Now, the likelihood ratio calculations, assuming l = 1, go as follows:

\begin{align} \mathsf{LR}(\neg R, S, \neg S) = \frac{\mathsf{P}(\neg R \vert S)}{\mathsf{P}(\neg R \vert \neg S)} \end{align} \begin{align}= \frac{\mathsf{P}(\neg R \vert \neg E, S)\mathsf{P}(\neg E \vert S) + \mathsf{P}(\neg R \vert E, S)\mathsf{P}(E \vert S)} {\mathsf{P}(\neg R \vert \neg E, \neg S)\mathsf{P}(\neg E \vert \neg S) + \mathsf{P}(\neg R \vert E,\neg S)\mathsf{P}(E \vert \neg S)} \end{align} \begin{align}= \frac{0 (1-e) + le} {(1-RMP)(1-e) + le} \end{align} \begin{align}= \frac{le} {1- RMP - e + eRMP + le} = \frac{le}{1-RMP + e(l + RMP -1)} \end{align} \begin{align}= \frac{e}{1 - RMP + eRMP} = \frac{e}{1+(e-1)RMP} \end{align}

If the error rate is 0, then the numerator is 0 and so is the , as it should. In such a case, the evidence is completely exculpatory, the posterior probability that the suspect is the source will be also 0. If the error rate is not 0, the numerator simply is the probability of error, and the numerator takes values between 1 − RMP and 1, depending on the value of e. Quite crucially, 1 in the denominator is decreased by (1−e)RMP, which with usually very low RMP in the case of DNA evidence is a very small change as compared to one, so the denominator stays very close to 1 even if e is very high, and the effectively simply is $\approx \frac{e}{1} = e$. The lines in Figure , strictly speaking, do not overlap, but the difference between them (with RMP being fairly low) is negligible.

rmp9 <- 10e-16
rmp3 <- 10e-3
fnp <- seq(0,0.5, by = 0.001)

lr9n <- fnp/(1 + ((fnp -1) * rmp9))
lr3n <- fnp/(1 + ((fnp -1) * rmp3))

fnpTable <- data.frame(fnp,   lr9n,  lr3n)

library(tidyr)
fnpTableLong <- gather(fnpTable,line,value,c(lr9n,lr3n), factor_key=TRUE)


ggplot(fnpTableLong, aes(x=fnp,y=value, color = line))+  geom_line()+theme_tufte()+ylab("Likelihood ratio")+xlab("False negative probability") +scale_color_manual(values = c(1,2),labels =
              c(expression(paste("RMP=",10^{-16})),expression(paste("RMP=",10^{-3}))))+ggtitle("Impact of false negative probability on likelihood ratio")+ theme(legend.position = c(0.9,.7))+ylim(c(0,0.5))+ labs(color = "RMP")

Interestingly, the situation is not symmetric when we compare FPP to FNP. Recall from the previous posts that with FPP, the likelihood ratio is 50 when e = 0.01 for RMP = 10−3, while for the same e and RMP it is 0.01 for FNP, an hundredfold decrease. This illustrates that the exculpatory value of DNA evidence is higher than its incriminating value, even if the error rates and random match probabilities are the same.

[Set of tasks]:
(a) From the likelihood ratio passage, write out everything from "If the error rate is 0, then" down to "by = 0.001)", word for word.
(b) Name every variable that the R code in the likelihood ratio passage assigns a value to with the <- operator.
The data that come after this are separate from the likelihood ratio passage.

[Information shown]:
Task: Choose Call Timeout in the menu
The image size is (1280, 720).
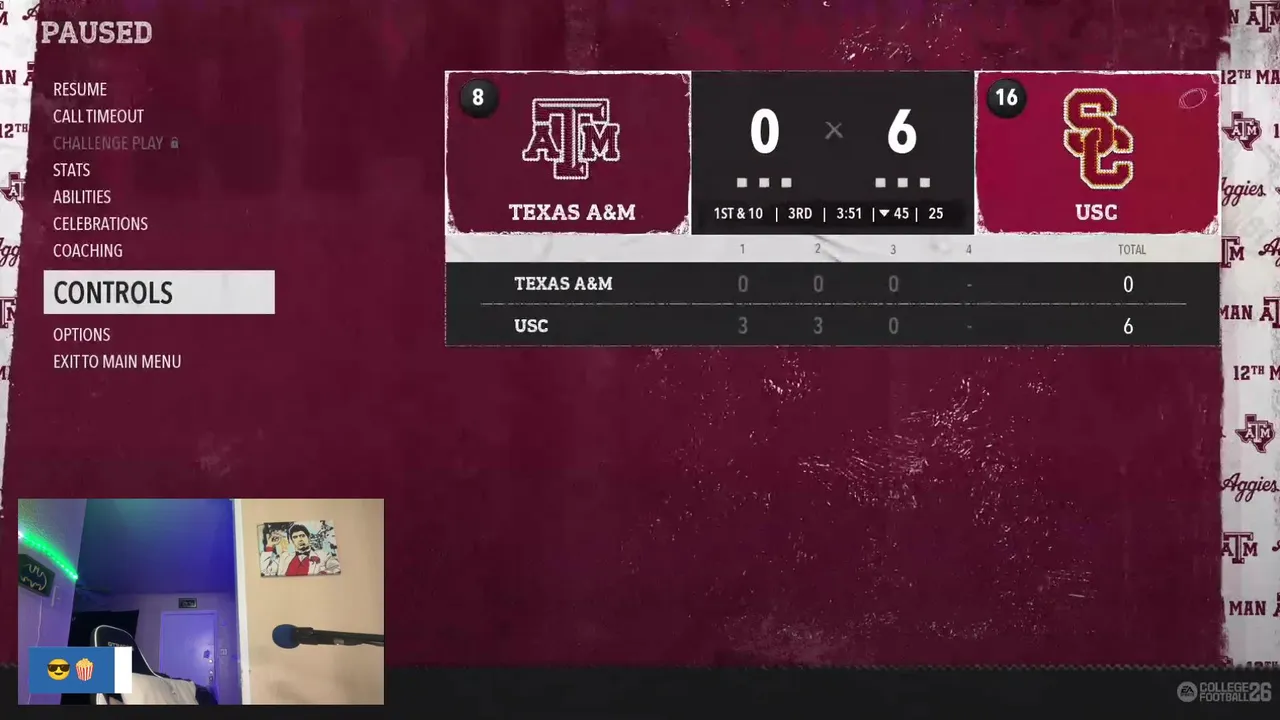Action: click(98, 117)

[Outputs for the tasks]:
(a)
If the error rate is 0, then the numerator is 0 and so is the , as it should. In such a case, the evidence is completely exculpatory, the posterior probability that the suspect is the source will be also 0. If the error rate is not 0, the numerator simply is the probability of error, and the numerator takes values between 1 − RMP and 1, depending on the value of e. Quite crucially, 1 in the denominator is decreased by (1−e)RMP, which with usually very low RMP in the case of DNA evidence is a very small change as compared to one, so the denominator stays very close to 1 even if e is very high, and the effectively simply is $\approx \frac{e}{1} = e$. The lines in Figure , strictly speaking, do not overlap, but the difference between them (with RMP being fairly low) is negligible.

rmp9 <- 10e-16
rmp3 <- 10e-3
fnp <- seq(0,0.5, by = 0.001)

(b) rmp9, rmp3, fnp, lr9n, lr3n, fnpTable, fnpTableLong